Equipping Caregivers to Respond to HIV/AIDS

 

In a tidy home in Arusha, Tanzania, a Maasai nurse is counting out pills for Jamila, a 48-year-old woman who is HIV positive. The medicine will alleviate Jamila’s leg pain, a side effect of her anti-retroviral medicines (ARVs).

About 3 million Tanzanians are HIV positive. Over 60 percent of them are women. Even with ARVs, sustaining patients is a delicate business. Encouraged by international funders, hospice or “palliative care”—focused on keeping patients comfortable, as opposed to “curative care”—is becoming more common.

The ELCT is building a palliative care/hospice model that is rooted in Christ’s love.

– Dr. Kristopher Hartwig, ELCA missionary

Jamila’s caregivers are based at Selian Hospital, one of 20 hospitals operated by the Evangelical Lutheran Church in Tanzania (ELCT). By bringing together a nurse, a social worker, a pastor, and a community volunteer for home visits, Selian teams are attending to the medical, social, and spiritual needs of 1,800 people and their families.

ELCA missionary Dr. Kristopher Hartwig helped Selian set up its Palliative Care program in 1999. Children of missionaries to Tanzania, he and his wife Rebecca have conducted their medical careers and raised their own children in both countries.

Now Kristopher is working to replicate the Selian Hospital program in all 20 ELCT hospitals, while advocating at the national level for such critical medicines as oral morphine to become accessible to the rural areas.

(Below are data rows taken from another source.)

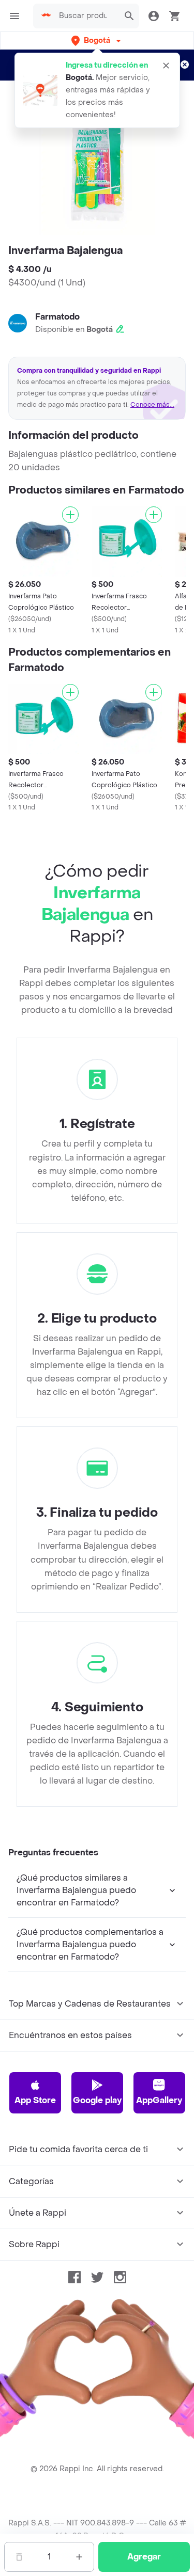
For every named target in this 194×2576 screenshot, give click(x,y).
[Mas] (79, 2557)
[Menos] (19, 2557)
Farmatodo (57, 316)
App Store (35, 2100)
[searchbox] (86, 16)
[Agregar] (70, 514)
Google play (97, 2100)
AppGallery (159, 2100)
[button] (97, 40)
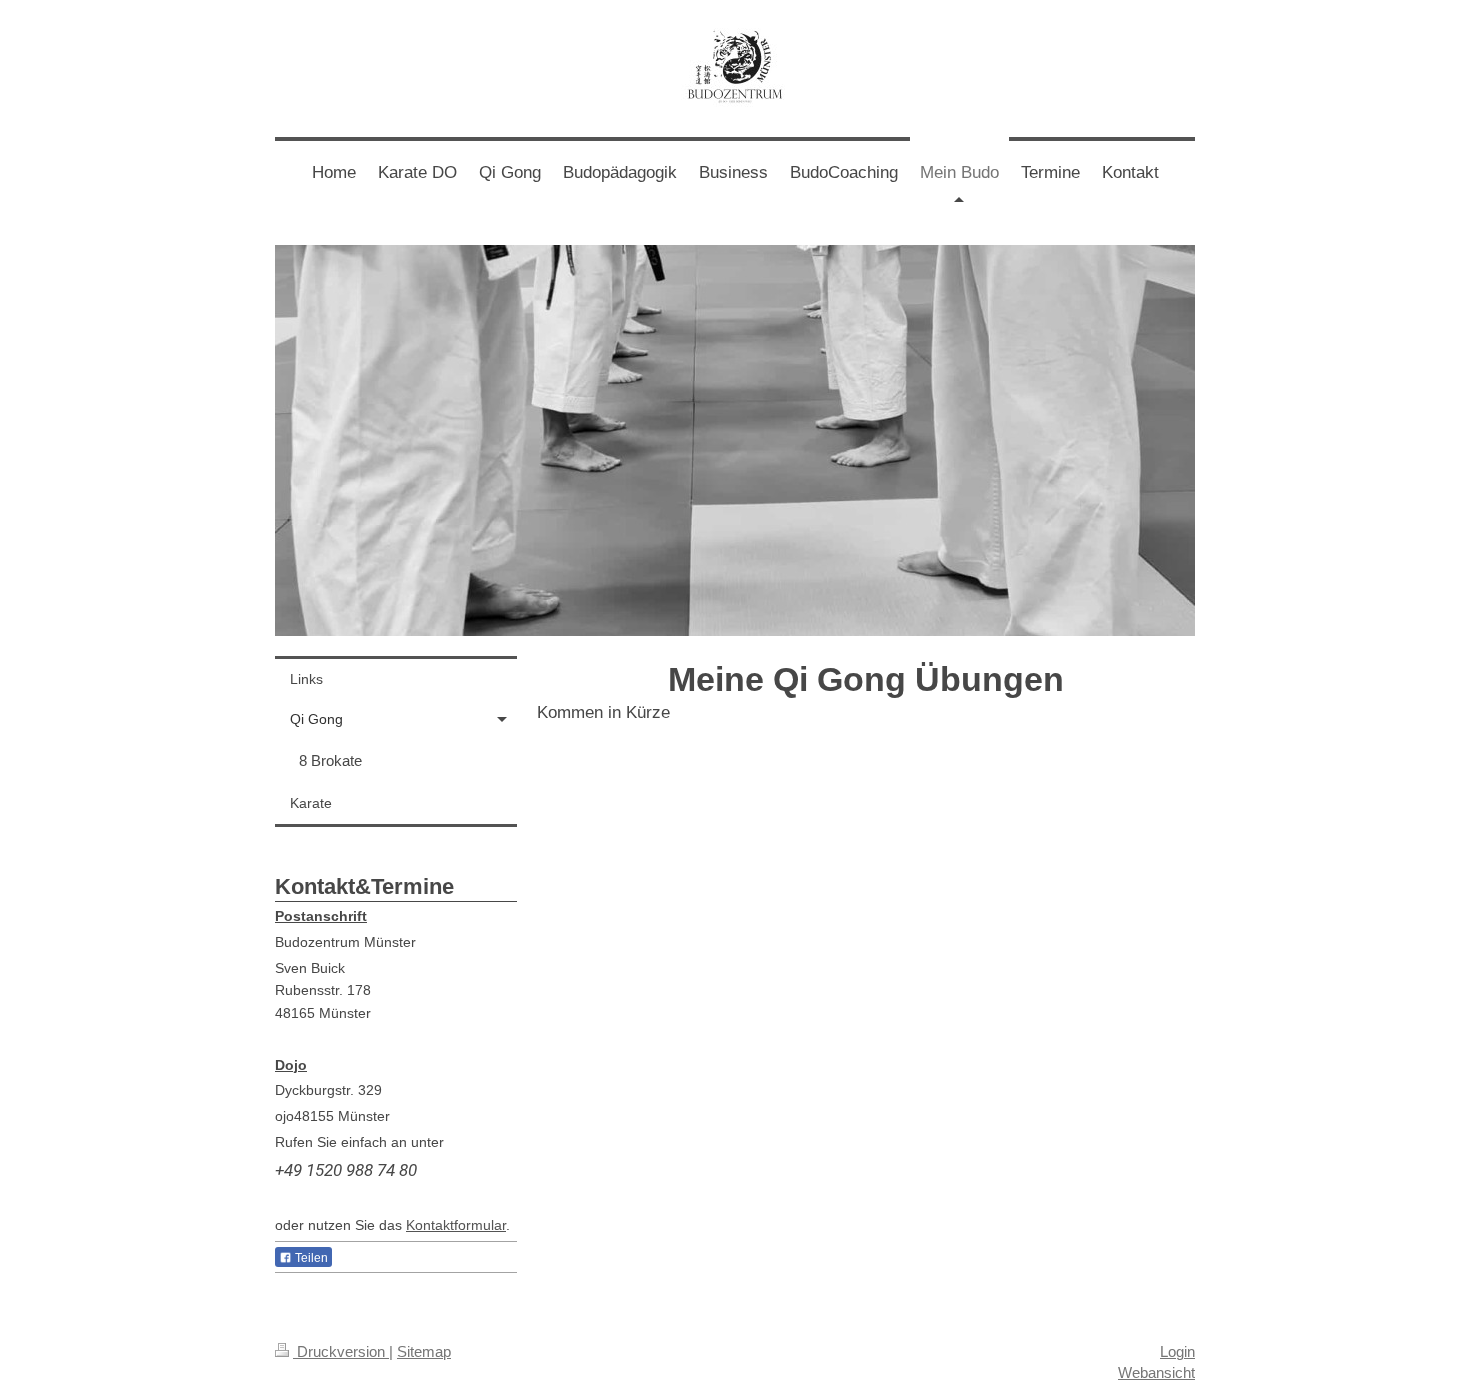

“By linking health services with church outreach, the ELCT is building a palliative care/hospice model that is rooted in Christ’s love and has the tools to work effectively with people who are often spiritually desperate,” said Kristopher.

Did You Know?

  • The ELCA supports the ELCT through missionary personnel, graduate international scholarships, and a block grant for ELCT ministries and programs.
  • Twenty active companion synod relationships exist between ELCA synods and ELCT dioceses.
  • The ELCA has provided more than $1 million in support for HIV/AIDS programs in the ELCT and other African companion churches.